Мистер Маккей, несомненно, самый занятой поэт в Соединенных Штатах Америки. Когда он говорил со мной о значении общественной маски, репетиции различных групп, которые должны принять в ней участие, шли по всему городу. Каждые несколько минут его отзывали, чтобы посоветоваться с кем-то из режиссеров маски или кем-то из актеров, принимающих в ней участие. Некоторое время с нами был мистер Джон Дрю, говоривший о своем появлении в образе Шекспира в эпилоге. Мистер Роберт Эдмунд Джонс, дизайнер внутренних сцен, принес несколько новых рисунков, и велись телефонные разговоры о музыке, костюмах и других важных деталях этой грандиозной постановки.
«Тот факт, — сказал мистер Маккей, — что маска — это поэма, предназначенная скорее для того, чтобы ее слушали, а не читали, сама по себе является движением к более ранним и более демократичным способам использования поэзии. Поэзия по существу обращена к слуху и является искусством живого слова, однако из-за наших условий жизни написанное слово считается поэзией».
«Это было не так во времена Шекспира. И в той работе, которую я делаю, показано возвращение к старому идеалу. Маска — это поэма, которую можно визуализировать и разыграть. Прежде всего, она должна быть поэмой, иначе она не может быть ничем иным, как более или менее искаженным произведением искусства».
«Я всецело сочувствую многим аспектам нового движения в театре; но движение кажется мне однобоким. Большая его часть связана с визуализацией.
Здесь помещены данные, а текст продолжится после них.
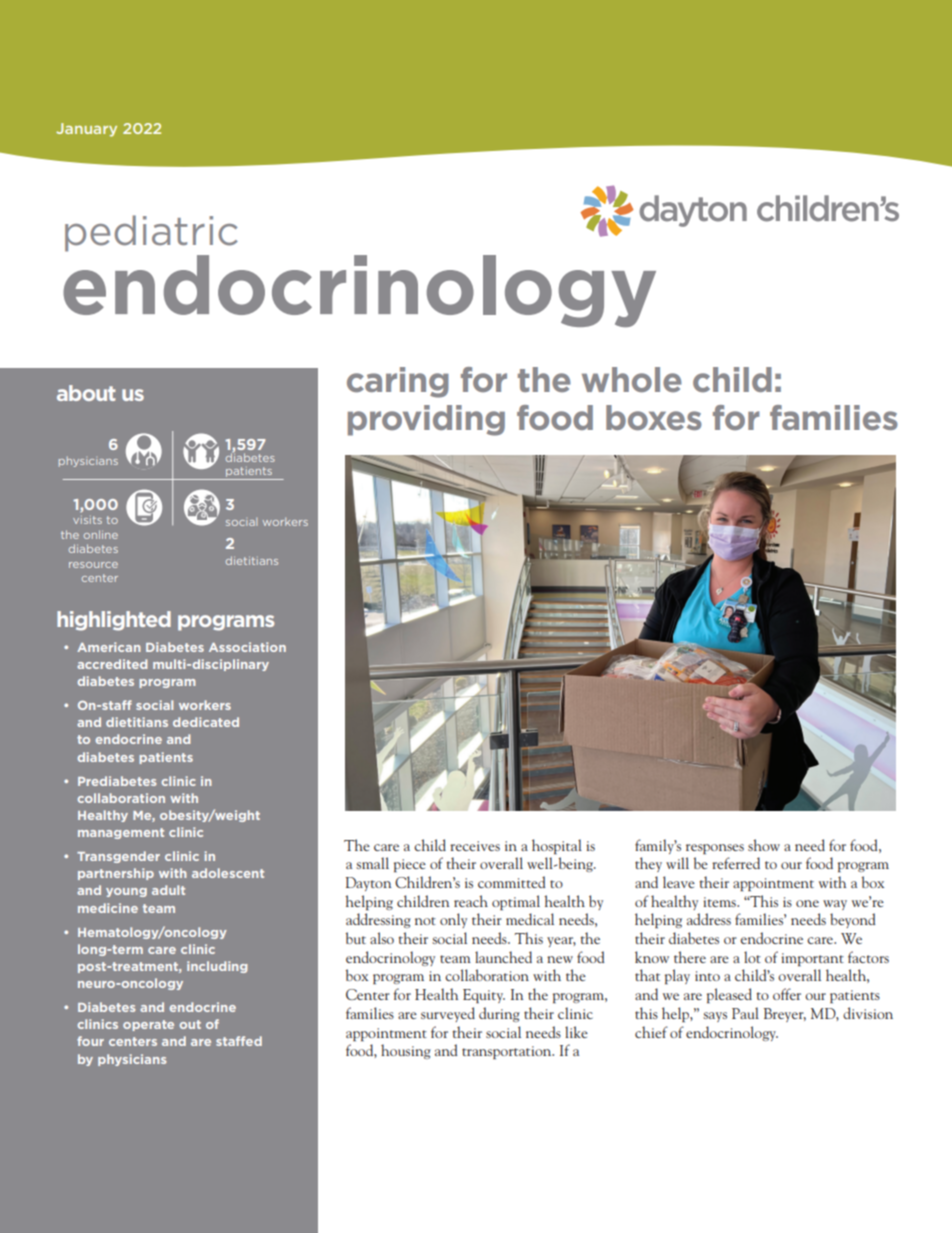 This screenshot has width=952, height=1233. What do you see at coordinates (764, 845) in the screenshot?
I see `show` at bounding box center [764, 845].
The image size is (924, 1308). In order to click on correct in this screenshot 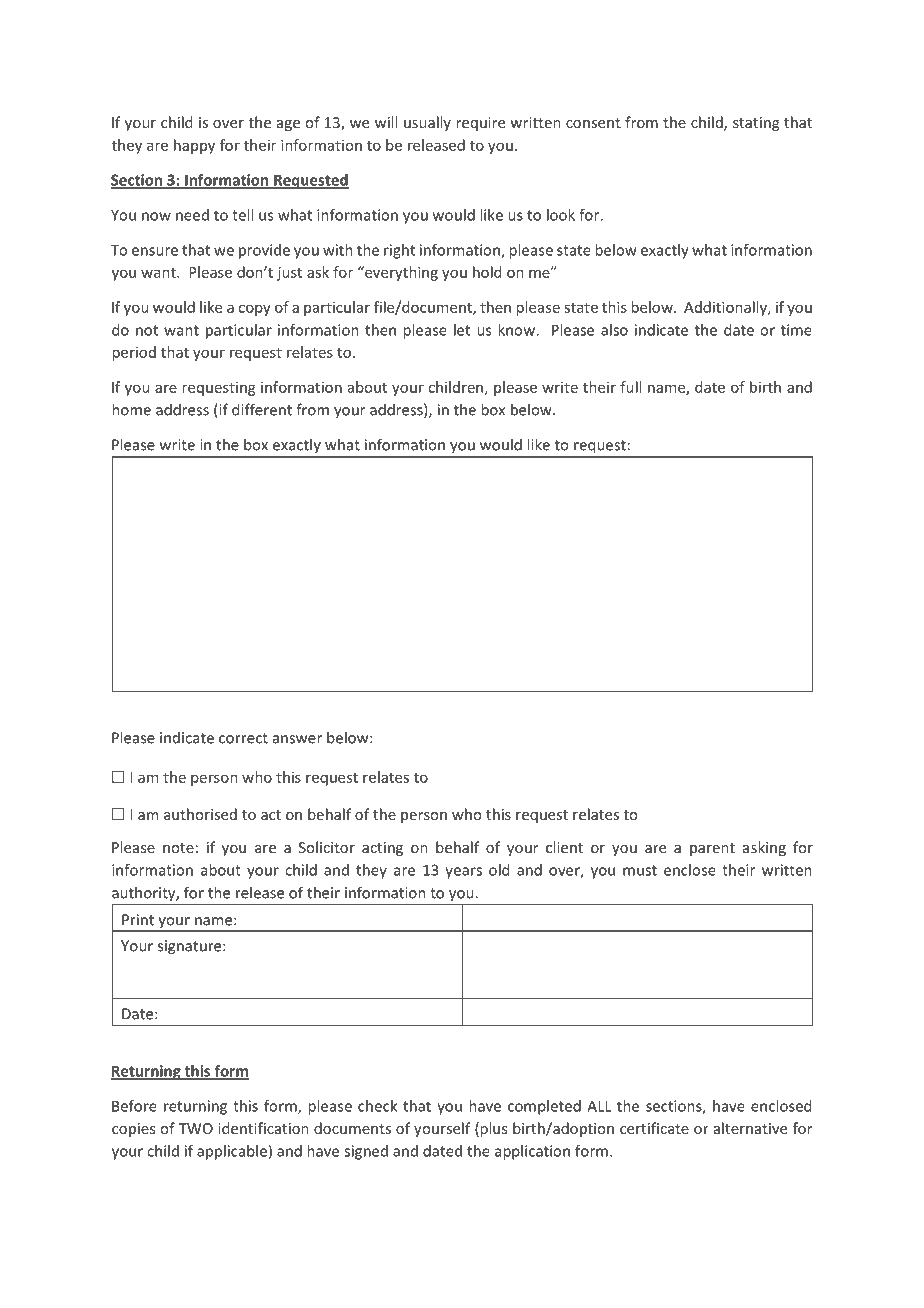, I will do `click(243, 738)`.
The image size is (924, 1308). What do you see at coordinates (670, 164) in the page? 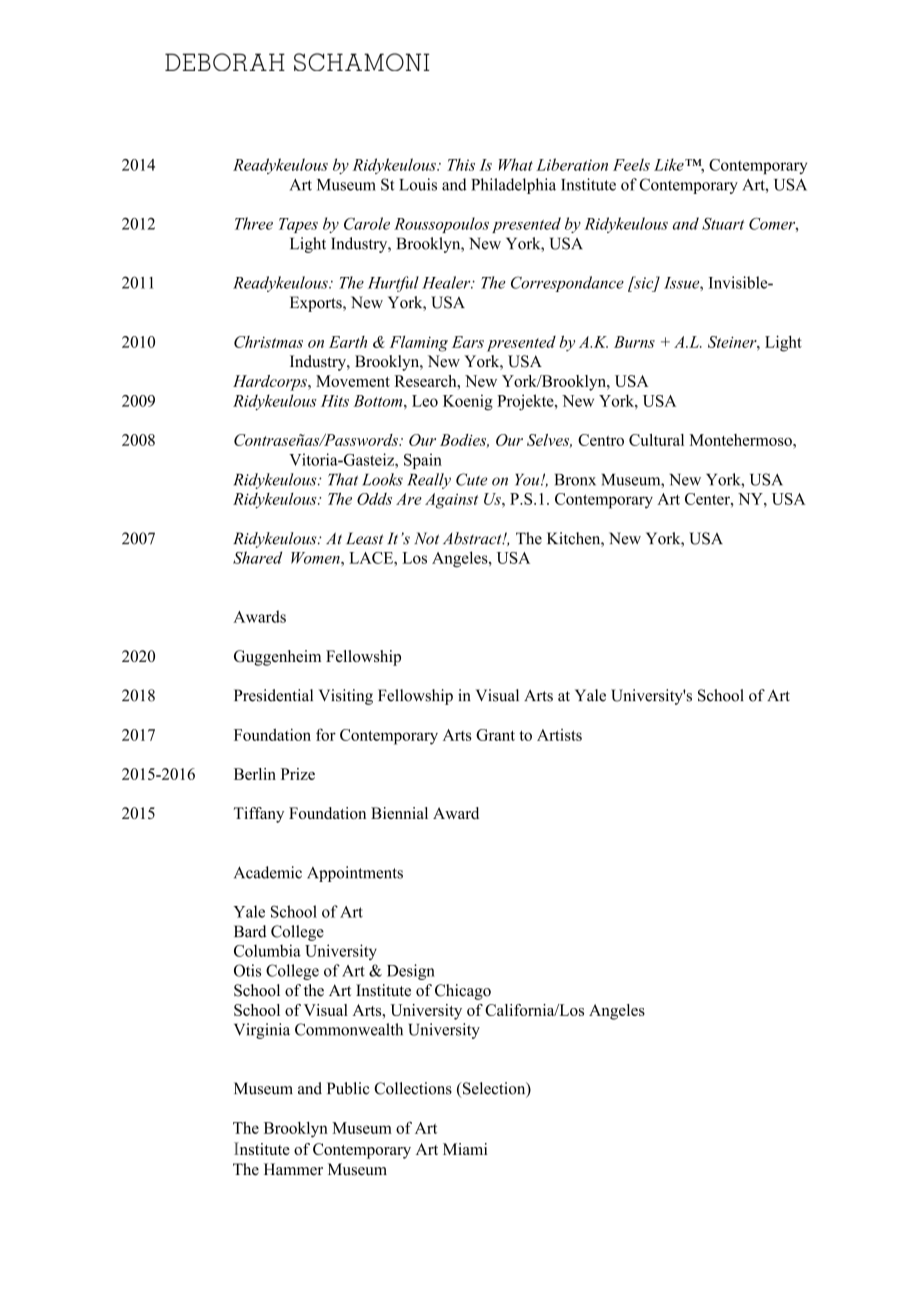
I see `Like` at bounding box center [670, 164].
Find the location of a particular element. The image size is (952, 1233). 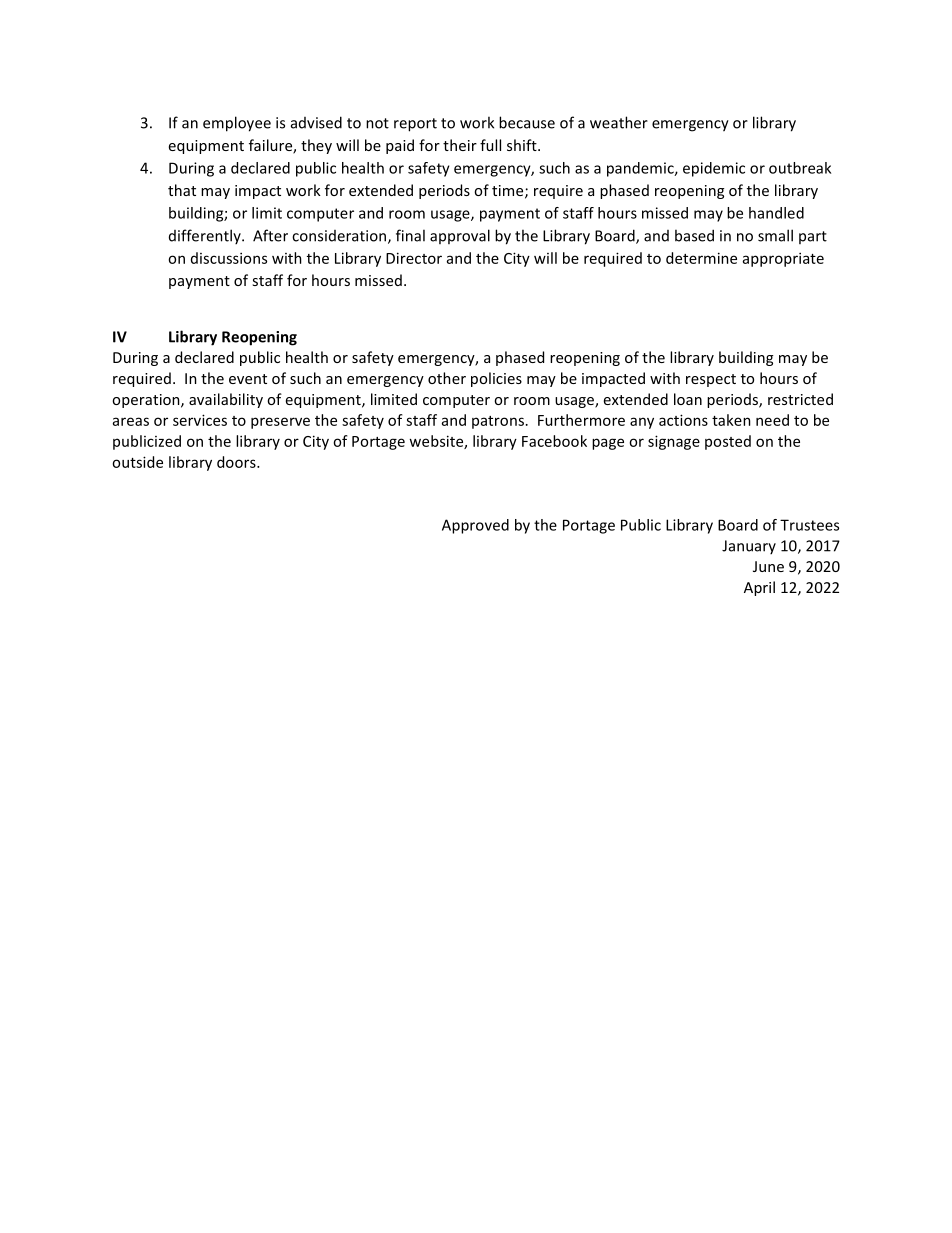

taken is located at coordinates (731, 420).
Акцент делается на обращении к глазу, а не к уху, потому что люди гениальные, такие как Гордон Крэг, которые были лидерами движения, интересовались этой фазой драматического представления».
«Теперь я думаю, что эта однобокость прискорбна. Когда Гордон Крэг назвал свою книгу о драматической визуализации «Искусство театра», он был неправ. Ему следовало назвать ее «Искусство театра»».
«Эти люди пренебрегли частью человеческой души. Они забыли, что большая часть воздействия драмы направлена на слух. Слух вызывает самые тонкие из всех жизненных ассоциаций и коннотаций. С помощью слуха в сознании аудитории вызываются движения и идеи».
«Теперь, в то время как новое движение в театре носит визуальный характер, новое движение в поэзии, так сказать, аудиально. Американские поэты все больше настаивают на важности произнесенного слова в поэзии, в отличие от его тени на печатной странице. Пишут ли они верлибром или обычными рифмованными формами, они осознают тот факт, что должны писать стихи, которые будут эффективны при чтении вслух. Безусловно, это здоровое движение, которое, вероятно, будет все больше и больше склоняться к определенному драматическому выражению со стороны поэтов, будь то перед аудиторией через актеров на сцене или перед аудиторией, собравшейся послушать прямые высказывания самих поэтов».
«Раз это так, сцена все больше склоняется к визуализации, а поэзия все больше склоняется к произнесенному слову, где же нам искать координирующее развитие? Я думаю, что мы найдем его в общественной маске. Общественная маска черпает свое вдохновение и свою тему из неисчерпаемых и ничем не ограниченных ресурсов нашей национальной жизни. Она требует от наших молодых поэтов тесного контакта с нашей национальной жизнью, с нашей историей и с современными взглядами и идеалами. Чтобы сделать это, прежде всего необходимо обладать поэтическим видением. Великая потребность дня — это поэт, обученный искусству театра».
«Пейджент и маска предлагают идеальные условия для передачи поэзии. Поэт, который пишет лирику, может или не может обычно быть тем, кто ее произносит. В маске тот, кто произносит поэму, выбран для этого из-за своей особой пригодности для этой задачи. Я выбрал своих актеров для шекспировской маски с особым учетом их способности произносить поэзию».